With a little bit of ingenuity from other members of the paddock we’re able to get everything back straight and I make it out for the last couple of sessions. Despite the crash being no fault of my own my confidence has completely disappeared and I’m constantly looking back. Tomorrow can only get better.
This is it. The big day has arrived: my first motorcycle race. After the way yesterday ended I’m a little apprehensive and worried I’ve lost confidence. To make matters worse the bike won’t start for the first practice session. Almost immediately a flock of riders from around the paddock descend on the bike, keen to offer a helping hand. In minutes a young, wiry chap has the carb apart, fixes it and puts it back on. Sorted.
There’s only time for one practice session before qualifying, but I quickly find the rhythm I was getting into before yesterday’s collision. With qualifying round the corner, we’re told the timing system isn’t working, and they’re not sure how to figure out who qualifies where. There’s talk the grid will be decided from championship positions, which will put me last. I’m more than happy to take that and come up with a plan to find my rhythm and pick riders off at my own pace.
It’s race time. The nerves are really startig to kick in now. I feel sick, my mouth is dry, hands shaking. I sit in the holding area, surrounded by 17 other loud, angry bikes and their riders before being told I will start from ninth on the grid. Smack bang in the middle of the grid. Bloody hell, this is going to be intense. My focus narrows onto the starter, I put the bike in gear and wait like a coiled snake, ready to lunge forward to the first corner.
The flag drops and I release the clutch as fast as I dare. My start’s not terrible, but a couple of riders get by into the tight second corner, a couple more into the right. It doesn’t matter, I keep my head down and concentrate on staying smooth. I can hear others behind me, but they never get past. My first race is over, and it feels amazing. I roll back into the paddock jabbering like an idiot, unable to keep my excitement bottled up.

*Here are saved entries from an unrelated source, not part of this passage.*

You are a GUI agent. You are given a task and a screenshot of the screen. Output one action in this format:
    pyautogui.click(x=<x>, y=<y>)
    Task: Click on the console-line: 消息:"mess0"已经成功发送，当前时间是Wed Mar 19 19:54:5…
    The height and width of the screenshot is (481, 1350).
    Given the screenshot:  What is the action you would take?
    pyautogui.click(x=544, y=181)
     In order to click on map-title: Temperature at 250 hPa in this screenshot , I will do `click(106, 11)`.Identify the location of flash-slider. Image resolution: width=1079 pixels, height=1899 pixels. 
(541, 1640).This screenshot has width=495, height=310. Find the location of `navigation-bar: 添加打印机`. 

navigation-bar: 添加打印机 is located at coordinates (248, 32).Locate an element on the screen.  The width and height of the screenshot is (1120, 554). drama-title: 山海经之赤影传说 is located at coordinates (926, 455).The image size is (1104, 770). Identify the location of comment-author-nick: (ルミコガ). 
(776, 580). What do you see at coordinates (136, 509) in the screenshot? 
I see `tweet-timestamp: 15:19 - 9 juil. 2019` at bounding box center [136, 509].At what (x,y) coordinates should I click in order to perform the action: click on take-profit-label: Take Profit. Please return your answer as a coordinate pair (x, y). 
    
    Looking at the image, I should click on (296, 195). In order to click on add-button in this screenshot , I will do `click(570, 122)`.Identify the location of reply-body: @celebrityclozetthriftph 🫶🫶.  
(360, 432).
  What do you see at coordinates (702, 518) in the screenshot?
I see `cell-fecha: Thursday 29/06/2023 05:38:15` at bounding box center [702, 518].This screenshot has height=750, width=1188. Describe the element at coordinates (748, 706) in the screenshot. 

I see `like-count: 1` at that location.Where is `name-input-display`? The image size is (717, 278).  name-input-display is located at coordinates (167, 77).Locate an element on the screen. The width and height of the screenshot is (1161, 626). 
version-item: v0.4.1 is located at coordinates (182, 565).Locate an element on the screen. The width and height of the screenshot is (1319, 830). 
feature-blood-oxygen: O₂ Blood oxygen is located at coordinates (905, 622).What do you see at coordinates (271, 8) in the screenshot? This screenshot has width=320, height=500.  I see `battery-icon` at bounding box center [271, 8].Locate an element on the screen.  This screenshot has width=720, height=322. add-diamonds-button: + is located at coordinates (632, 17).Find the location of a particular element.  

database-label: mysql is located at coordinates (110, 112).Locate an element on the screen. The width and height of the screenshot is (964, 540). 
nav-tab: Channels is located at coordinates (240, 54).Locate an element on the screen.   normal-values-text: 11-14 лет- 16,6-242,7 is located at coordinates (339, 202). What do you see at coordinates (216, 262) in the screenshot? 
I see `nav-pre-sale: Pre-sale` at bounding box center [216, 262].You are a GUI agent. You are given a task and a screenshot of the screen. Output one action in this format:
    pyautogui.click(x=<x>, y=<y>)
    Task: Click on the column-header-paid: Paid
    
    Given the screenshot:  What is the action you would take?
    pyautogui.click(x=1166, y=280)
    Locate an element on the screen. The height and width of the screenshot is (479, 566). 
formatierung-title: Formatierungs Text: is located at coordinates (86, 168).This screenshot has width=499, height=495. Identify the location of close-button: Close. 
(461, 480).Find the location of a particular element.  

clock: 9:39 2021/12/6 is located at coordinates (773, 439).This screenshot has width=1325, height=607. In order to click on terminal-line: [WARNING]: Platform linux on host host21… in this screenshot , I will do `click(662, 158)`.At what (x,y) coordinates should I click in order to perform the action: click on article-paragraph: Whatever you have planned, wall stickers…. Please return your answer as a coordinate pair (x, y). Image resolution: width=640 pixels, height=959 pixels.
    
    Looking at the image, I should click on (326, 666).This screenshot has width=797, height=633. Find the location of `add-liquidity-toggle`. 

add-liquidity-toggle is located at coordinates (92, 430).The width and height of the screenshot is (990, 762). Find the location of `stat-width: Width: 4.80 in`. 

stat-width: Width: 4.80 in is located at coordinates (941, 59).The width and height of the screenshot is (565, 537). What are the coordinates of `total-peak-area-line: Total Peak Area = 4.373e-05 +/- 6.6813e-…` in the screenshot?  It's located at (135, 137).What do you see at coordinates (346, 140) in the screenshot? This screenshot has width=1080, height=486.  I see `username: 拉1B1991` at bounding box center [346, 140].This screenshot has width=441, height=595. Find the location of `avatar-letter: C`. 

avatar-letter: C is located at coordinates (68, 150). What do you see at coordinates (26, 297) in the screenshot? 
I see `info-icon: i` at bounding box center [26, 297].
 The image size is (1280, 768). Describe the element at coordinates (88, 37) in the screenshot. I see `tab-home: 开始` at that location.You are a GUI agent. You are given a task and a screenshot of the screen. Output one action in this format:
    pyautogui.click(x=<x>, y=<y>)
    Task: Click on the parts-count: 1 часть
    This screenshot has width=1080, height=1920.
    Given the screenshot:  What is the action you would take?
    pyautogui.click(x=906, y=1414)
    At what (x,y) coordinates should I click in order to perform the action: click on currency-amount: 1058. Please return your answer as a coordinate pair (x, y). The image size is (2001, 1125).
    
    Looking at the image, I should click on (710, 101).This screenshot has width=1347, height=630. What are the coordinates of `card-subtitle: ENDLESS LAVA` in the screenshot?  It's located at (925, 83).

I manage to calm down and get my race-face on for my second go, this time starting from 11th on the grid. My start’s slightly better, and I manage to hold a few people off through the first few corners, but they manage to get through at the end of the back straight. I’m still a little too soft when it comes to letting other riders through. I spend the entire race trying desperately to catch and pass the rider a few bike lengths ahead. He makes a mistake, I close the gap. I make a mistake, he extends. 20 minutes of cat and mouse and there is nothing else in my head except making the pass. The chequered flag comes out all too soon, before I can get close enough and I cross the line in 15th, more than happy with my performance.
My first race meeting done I’m a bundle of excitement and adrenaline, eager to get out on track again to improve. It seems I’ve caught the bug and the Sunday evening at home is spent watching onboard videos from other rounds and scouring eBay for bikes.
If you’ve ever wanted to give racing a go but been put off by the price of racing big bikes, you should seriously consider mini bikes. Second hand bikes can be had for as little as £500 if you look hard enough, tyres can last half the season depending on weather, and entry for an entire weekend costs just £75. If it can tempt a tight Yorkshireman like myself to even think about opening my wallet, you know it’s worth it.
“But they’re not ‘proper’ bikes!” A motorcycle is definied as a two-wheeled bike powered by a motor with no pedals, so technically they are. They’re also way more fun than bigger bikes. If you fall off you bang it straight and carry on – it’s not far to fall. There are racers who have quit the BSB paddock to race in this championship because they enjoy it more, there’s no pressure and everyone is there for a laugh.